- What is being asked -
Gather up every line from the entries below that uses the word "menu".

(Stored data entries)

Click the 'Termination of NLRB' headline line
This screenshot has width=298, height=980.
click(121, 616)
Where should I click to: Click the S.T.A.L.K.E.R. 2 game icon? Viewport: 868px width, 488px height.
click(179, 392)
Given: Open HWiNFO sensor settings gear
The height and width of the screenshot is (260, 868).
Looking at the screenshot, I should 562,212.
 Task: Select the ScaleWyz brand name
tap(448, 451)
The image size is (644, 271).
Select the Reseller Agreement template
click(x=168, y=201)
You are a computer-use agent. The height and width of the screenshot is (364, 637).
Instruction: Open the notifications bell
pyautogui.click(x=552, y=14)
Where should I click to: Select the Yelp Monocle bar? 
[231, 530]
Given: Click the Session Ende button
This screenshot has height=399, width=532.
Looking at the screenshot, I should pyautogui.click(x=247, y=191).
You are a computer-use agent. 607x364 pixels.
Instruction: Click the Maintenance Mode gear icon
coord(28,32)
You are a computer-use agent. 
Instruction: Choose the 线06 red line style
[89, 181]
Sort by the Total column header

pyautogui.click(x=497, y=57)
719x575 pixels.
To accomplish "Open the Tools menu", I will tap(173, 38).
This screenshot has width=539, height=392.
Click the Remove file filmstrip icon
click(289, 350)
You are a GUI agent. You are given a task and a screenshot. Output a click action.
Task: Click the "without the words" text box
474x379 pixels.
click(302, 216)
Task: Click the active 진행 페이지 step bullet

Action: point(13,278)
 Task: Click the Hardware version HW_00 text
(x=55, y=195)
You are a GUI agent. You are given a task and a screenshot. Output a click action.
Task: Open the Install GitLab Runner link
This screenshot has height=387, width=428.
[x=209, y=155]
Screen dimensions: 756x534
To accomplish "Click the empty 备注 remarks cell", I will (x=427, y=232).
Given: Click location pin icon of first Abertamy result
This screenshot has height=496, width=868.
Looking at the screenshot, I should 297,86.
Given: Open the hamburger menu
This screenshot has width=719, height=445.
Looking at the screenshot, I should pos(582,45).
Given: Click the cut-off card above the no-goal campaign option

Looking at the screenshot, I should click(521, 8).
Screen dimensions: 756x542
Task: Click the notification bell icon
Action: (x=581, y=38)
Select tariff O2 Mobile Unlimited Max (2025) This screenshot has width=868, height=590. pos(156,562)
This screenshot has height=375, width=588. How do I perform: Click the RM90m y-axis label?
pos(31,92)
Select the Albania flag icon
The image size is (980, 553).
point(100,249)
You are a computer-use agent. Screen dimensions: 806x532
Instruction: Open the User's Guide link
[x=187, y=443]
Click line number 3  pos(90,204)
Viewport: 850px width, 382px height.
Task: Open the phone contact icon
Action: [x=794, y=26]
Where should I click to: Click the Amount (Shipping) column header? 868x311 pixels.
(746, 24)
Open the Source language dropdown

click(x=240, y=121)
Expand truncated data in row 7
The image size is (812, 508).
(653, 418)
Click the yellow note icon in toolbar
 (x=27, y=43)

- Exercise response -
To accomplish "Open the Tools menu", I will tap(173, 38).
Given: Open the hamburger menu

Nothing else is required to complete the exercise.